Ledger
- Discipline: Cryptocurrencies
- Language: English
- Edited by: Christopher E. Wilmer, Peter R. Rizun

Publication details
- History: 2016–present
- Publisher: University Library System, University of Pittsburgh (cosponsored by the University of Pittsburgh Press) (United States)
- Frequency: Biannual
- Open access: Yes
- License: CC BY

Standard abbreviations
- ISO 4: Ledger

Indexing
- ISSN: 2379-5980
- LCCN: 2015202078
- OCLC no.: 910895894

Links
- Journal homepage; Current issue; Online archive;

= Ledger (journal) =

Academic journal on cryptocurrencies

Ledger is the first peer-reviewed academic journal dedicated to cryptocurrency and blockchain technology research.
The journal covers topics that relate to cryptocurrencies such as bitcoin. This includes aspects of mathematics, computer science, engineering, law, economics and philosophy.
The focus according to Wilmer is "blockchain technology research."
It is funded by Coin Center, a nonprofit.

The journal is open access. It is published by the University Library System of the University of Pittsburgh and is cosponsored by the University of Pittsburgh Press.

== Creation ==

The idea for the journal was born out of a discussion between managing editors Peter R. Rizun and Christopher E. Wilmer, on the bitcoin forum bitcointalk.org.

Wilmer envisioned ledger as a journal for "people passionate about the technology, to publish their research."
Wilmer called into question the reliability of 'white papers' that became common in the cryptocurrency boom.
According to Wilmer, the Ledger Journal receives two to four submissions a week, and many are of poor quality.
“Occasionally we get submissions with no citations."
Wilmer's vision for Ledger was to use a more a traditional peer review system.

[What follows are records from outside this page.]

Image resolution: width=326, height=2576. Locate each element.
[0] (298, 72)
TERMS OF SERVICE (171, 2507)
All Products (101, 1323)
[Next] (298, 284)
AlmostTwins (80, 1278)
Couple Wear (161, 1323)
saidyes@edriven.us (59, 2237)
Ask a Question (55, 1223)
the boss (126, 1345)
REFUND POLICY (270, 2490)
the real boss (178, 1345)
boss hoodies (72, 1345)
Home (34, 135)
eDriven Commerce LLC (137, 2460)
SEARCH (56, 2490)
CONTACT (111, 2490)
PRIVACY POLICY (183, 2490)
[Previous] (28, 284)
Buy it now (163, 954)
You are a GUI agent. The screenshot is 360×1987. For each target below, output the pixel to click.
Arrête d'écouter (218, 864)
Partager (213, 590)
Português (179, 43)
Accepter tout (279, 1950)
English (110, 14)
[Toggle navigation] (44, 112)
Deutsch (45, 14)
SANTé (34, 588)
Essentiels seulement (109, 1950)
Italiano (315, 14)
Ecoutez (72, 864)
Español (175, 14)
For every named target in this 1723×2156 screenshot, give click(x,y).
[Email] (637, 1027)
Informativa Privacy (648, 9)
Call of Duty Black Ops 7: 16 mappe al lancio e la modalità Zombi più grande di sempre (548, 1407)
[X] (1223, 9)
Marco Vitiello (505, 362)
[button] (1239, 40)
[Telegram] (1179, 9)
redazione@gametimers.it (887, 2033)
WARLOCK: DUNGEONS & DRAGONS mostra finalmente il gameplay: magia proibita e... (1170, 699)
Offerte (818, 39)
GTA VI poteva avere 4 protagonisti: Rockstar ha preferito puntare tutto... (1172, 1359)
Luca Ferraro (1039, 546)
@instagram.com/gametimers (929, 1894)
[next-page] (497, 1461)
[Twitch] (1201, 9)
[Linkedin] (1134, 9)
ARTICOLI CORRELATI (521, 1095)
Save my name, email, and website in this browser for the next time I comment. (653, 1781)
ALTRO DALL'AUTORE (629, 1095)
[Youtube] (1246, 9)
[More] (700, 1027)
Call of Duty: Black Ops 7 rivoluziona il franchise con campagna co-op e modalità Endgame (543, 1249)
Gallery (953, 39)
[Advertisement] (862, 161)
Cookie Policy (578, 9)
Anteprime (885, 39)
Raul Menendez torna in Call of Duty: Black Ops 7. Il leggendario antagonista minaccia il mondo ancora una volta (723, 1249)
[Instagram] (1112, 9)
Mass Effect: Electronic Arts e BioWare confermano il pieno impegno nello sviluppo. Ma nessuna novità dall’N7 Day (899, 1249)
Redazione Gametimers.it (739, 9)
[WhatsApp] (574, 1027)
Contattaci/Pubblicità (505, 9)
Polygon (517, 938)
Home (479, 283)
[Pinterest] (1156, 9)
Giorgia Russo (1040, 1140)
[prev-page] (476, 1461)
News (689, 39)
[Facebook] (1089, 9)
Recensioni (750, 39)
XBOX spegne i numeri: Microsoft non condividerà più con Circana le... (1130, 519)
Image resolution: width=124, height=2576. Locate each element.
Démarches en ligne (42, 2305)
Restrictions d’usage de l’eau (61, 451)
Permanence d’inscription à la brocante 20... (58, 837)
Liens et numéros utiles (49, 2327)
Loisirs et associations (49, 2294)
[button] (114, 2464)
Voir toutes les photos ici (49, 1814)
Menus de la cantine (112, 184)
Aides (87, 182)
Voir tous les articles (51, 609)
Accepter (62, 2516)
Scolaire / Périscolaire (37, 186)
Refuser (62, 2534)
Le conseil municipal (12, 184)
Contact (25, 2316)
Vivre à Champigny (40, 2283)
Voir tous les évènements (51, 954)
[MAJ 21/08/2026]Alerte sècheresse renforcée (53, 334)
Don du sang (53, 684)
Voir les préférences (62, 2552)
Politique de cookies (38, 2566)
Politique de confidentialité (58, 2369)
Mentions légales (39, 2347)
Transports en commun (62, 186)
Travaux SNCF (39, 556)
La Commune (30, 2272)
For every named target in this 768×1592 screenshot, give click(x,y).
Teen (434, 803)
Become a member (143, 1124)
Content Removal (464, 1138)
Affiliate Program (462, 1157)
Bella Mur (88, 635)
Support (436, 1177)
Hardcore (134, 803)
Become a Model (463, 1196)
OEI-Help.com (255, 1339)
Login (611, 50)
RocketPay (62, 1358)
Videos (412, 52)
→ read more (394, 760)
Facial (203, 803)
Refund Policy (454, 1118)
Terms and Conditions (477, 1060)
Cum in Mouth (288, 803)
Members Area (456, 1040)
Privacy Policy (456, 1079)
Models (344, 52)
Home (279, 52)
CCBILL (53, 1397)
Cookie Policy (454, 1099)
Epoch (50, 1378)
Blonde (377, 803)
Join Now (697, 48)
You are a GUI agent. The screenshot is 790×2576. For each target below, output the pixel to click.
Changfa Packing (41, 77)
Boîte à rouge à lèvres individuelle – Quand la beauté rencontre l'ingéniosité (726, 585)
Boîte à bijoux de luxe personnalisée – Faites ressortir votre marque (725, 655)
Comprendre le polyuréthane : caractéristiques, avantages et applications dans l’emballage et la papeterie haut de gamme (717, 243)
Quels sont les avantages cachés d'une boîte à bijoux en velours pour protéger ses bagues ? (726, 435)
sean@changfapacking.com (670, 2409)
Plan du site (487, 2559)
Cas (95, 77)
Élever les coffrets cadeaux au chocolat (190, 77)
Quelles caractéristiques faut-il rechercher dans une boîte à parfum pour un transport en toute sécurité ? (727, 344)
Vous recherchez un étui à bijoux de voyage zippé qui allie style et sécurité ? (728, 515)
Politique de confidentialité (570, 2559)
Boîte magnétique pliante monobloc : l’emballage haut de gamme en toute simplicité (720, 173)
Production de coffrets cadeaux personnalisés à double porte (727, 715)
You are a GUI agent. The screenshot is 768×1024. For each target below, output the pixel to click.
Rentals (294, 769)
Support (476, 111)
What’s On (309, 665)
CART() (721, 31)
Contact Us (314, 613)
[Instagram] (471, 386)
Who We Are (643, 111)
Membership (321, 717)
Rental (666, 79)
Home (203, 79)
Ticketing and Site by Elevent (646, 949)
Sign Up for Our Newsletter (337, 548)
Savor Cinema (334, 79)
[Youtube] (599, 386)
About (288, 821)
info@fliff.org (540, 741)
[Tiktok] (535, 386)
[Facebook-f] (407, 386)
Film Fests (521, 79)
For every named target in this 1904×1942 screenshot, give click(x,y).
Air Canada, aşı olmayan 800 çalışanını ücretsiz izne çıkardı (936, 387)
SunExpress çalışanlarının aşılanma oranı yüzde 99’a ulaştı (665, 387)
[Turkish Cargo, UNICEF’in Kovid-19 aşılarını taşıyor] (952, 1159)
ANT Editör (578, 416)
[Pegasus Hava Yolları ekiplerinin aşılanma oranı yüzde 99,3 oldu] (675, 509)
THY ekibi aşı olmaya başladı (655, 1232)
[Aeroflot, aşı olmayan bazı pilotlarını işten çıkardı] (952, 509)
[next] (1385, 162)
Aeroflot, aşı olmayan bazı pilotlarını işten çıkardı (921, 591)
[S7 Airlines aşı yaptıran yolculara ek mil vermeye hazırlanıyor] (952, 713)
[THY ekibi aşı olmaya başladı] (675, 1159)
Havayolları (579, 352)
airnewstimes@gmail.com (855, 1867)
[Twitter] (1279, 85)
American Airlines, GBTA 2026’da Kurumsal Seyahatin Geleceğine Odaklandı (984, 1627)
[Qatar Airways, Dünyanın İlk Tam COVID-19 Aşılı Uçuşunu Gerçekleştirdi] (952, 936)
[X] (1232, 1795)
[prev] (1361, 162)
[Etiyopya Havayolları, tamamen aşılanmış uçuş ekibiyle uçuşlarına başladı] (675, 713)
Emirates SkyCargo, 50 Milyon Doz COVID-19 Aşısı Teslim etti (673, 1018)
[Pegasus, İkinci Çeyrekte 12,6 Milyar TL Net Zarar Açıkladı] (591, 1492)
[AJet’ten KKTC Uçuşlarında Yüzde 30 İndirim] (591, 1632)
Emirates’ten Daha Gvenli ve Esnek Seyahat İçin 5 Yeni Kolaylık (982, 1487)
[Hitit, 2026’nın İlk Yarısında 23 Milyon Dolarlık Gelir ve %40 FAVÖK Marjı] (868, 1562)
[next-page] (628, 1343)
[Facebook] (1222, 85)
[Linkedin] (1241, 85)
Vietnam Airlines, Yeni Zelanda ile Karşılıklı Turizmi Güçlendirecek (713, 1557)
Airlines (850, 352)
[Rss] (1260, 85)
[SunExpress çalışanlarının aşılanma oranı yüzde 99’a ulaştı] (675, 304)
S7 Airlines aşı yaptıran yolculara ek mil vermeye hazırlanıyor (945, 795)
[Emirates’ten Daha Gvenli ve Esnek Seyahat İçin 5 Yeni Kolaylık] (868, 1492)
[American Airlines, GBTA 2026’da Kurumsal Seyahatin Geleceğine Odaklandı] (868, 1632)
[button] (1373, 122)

A call for papers was issued on 15 September 2015 with the deadline set to 31 December 2015. However, this was delayed while formalising the review process. The inaugural issue was not published until December 2016.

== Related persons and organizations ==

Rizun is a physicist and entrepreneur, who lives in Vancouver, Canada.

Wilmer is an assistant professor in the Swanson School of Engineering’s Chemical & Petroleum Engineering Department.
He is the author of Bitcoin for befuddled. Wilmer first used bitcoin to purchase honey caramels from a beekeeper.

The University of Pittsburgh was featured in the documentary The Rise and Rise of Bitcoin.